--- Data for this task ---

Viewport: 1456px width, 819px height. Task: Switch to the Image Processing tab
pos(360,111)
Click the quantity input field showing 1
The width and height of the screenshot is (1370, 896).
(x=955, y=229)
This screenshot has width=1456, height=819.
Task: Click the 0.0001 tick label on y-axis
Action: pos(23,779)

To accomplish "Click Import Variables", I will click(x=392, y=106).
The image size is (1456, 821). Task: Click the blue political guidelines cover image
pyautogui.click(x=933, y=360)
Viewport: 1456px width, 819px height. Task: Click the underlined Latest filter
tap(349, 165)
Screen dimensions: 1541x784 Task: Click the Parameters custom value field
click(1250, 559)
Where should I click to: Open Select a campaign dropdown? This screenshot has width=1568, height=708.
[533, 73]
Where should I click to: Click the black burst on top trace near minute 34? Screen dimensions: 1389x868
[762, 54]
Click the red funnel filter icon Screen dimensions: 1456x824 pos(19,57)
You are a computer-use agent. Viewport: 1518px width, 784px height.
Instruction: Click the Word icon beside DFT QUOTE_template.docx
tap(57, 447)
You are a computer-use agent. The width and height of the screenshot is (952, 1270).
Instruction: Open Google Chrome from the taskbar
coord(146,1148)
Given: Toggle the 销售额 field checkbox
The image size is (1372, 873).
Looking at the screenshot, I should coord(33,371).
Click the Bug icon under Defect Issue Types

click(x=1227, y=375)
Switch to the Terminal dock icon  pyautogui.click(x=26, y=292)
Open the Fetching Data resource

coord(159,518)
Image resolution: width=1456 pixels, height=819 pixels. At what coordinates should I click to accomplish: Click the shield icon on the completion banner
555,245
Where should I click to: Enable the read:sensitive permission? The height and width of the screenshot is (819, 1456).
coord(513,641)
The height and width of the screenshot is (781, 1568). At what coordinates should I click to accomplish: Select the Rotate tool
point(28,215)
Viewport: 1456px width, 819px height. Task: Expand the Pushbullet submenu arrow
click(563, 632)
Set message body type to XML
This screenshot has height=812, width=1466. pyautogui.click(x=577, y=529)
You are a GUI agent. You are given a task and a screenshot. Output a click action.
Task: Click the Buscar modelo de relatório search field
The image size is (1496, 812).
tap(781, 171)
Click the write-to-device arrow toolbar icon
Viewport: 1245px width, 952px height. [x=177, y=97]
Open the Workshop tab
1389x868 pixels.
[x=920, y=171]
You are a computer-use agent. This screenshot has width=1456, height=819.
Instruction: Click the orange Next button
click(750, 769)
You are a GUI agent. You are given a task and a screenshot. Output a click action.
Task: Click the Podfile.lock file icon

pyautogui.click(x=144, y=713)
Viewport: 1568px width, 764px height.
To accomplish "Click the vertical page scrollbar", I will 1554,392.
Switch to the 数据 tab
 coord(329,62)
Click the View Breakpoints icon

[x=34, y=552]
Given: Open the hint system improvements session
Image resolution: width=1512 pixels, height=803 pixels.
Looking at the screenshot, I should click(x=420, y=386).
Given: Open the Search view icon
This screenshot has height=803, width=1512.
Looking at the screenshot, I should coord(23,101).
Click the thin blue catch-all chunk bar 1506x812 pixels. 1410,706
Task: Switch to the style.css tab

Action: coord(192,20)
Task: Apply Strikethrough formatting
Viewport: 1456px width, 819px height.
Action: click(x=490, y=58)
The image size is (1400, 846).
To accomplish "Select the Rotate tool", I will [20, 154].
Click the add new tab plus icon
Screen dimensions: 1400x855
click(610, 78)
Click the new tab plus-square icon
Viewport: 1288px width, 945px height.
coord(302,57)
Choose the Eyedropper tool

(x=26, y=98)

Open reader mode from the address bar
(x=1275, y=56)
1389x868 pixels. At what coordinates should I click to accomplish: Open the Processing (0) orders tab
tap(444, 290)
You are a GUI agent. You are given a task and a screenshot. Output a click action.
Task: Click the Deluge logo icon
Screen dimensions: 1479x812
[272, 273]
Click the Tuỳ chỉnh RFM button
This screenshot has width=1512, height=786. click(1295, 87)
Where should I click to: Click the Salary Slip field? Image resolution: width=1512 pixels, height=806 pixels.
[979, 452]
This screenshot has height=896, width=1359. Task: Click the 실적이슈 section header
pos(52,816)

---

For this exercise, output the records in full, exactly.

- Reply -
Viewport: 1456px width, 819px height. Task: Switch to the Image Processing tab
pos(360,111)
Click the quantity input field showing 1
The width and height of the screenshot is (1370, 896).
(x=955, y=229)
This screenshot has width=1456, height=819.
Task: Click the 0.0001 tick label on y-axis
Action: pos(23,779)

To accomplish "Click Import Variables", I will click(x=392, y=106).
The image size is (1456, 821). Task: Click the blue political guidelines cover image
pyautogui.click(x=933, y=360)
Viewport: 1456px width, 819px height. Task: Click the underlined Latest filter
tap(349, 165)
Screen dimensions: 1541x784 Task: Click the Parameters custom value field
click(1250, 559)
Where should I click to: Open Select a campaign dropdown? This screenshot has width=1568, height=708.
[533, 73]
Where should I click to: Click the black burst on top trace near minute 34? Screen dimensions: 1389x868
[762, 54]
Click the red funnel filter icon Screen dimensions: 1456x824 pos(19,57)
You are a computer-use agent. Viewport: 1518px width, 784px height.
Instruction: Click the Word icon beside DFT QUOTE_template.docx
tap(57, 447)
You are a computer-use agent. The width and height of the screenshot is (952, 1270).
Instruction: Open Google Chrome from the taskbar
coord(146,1148)
Given: Toggle the 销售额 field checkbox
The image size is (1372, 873).
Looking at the screenshot, I should coord(33,371).
Click the Bug icon under Defect Issue Types

click(x=1227, y=375)
Switch to the Terminal dock icon  pyautogui.click(x=26, y=292)
Open the Fetching Data resource

coord(159,518)
Image resolution: width=1456 pixels, height=819 pixels. At what coordinates should I click to accomplish: Click the shield icon on the completion banner
555,245
Where should I click to: Enable the read:sensitive permission? The height and width of the screenshot is (819, 1456).
coord(513,641)
The height and width of the screenshot is (781, 1568). At what coordinates should I click to accomplish: Select the Rotate tool
point(28,215)
Viewport: 1456px width, 819px height. Task: Expand the Pushbullet submenu arrow
click(563, 632)
Set message body type to XML
This screenshot has height=812, width=1466. pyautogui.click(x=577, y=529)
You are a GUI agent. You are given a task and a screenshot. Output a click action.
Task: Click the Buscar modelo de relatório search field
The image size is (1496, 812).
tap(781, 171)
Click the write-to-device arrow toolbar icon
Viewport: 1245px width, 952px height. [x=177, y=97]
Open the Workshop tab
1389x868 pixels.
[x=920, y=171]
You are a computer-use agent. This screenshot has width=1456, height=819.
Instruction: Click the orange Next button
click(750, 769)
You are a GUI agent. You are given a task and a screenshot. Output a click action.
Task: Click the Podfile.lock file icon

pyautogui.click(x=144, y=713)
Viewport: 1568px width, 764px height.
To accomplish "Click the vertical page scrollbar", I will 1554,392.
Switch to the 数据 tab
 coord(329,62)
Click the View Breakpoints icon

[x=34, y=552]
Given: Open the hint system improvements session
Image resolution: width=1512 pixels, height=803 pixels.
Looking at the screenshot, I should click(x=420, y=386).
Given: Open the Search view icon
This screenshot has height=803, width=1512.
Looking at the screenshot, I should coord(23,101).
Click the thin blue catch-all chunk bar 1506x812 pixels. 1410,706
Task: Switch to the style.css tab

Action: coord(192,20)
Task: Apply Strikethrough formatting
Viewport: 1456px width, 819px height.
Action: click(x=490, y=58)
The image size is (1400, 846).
To accomplish "Select the Rotate tool", I will [20, 154].
Click the add new tab plus icon
Screen dimensions: 1400x855
click(610, 78)
Click the new tab plus-square icon
Viewport: 1288px width, 945px height.
coord(302,57)
Choose the Eyedropper tool

(x=26, y=98)

Open reader mode from the address bar
(x=1275, y=56)
1389x868 pixels. At what coordinates should I click to accomplish: Open the Processing (0) orders tab
tap(444, 290)
You are a GUI agent. You are given a task and a screenshot. Output a click action.
Task: Click the Deluge logo icon
Screen dimensions: 1479x812
[272, 273]
Click the Tuỳ chỉnh RFM button
This screenshot has width=1512, height=786. click(1295, 87)
Where should I click to: Click the Salary Slip field? Image resolution: width=1512 pixels, height=806 pixels.
[979, 452]
This screenshot has height=896, width=1359. Task: Click the 실적이슈 section header
pos(52,816)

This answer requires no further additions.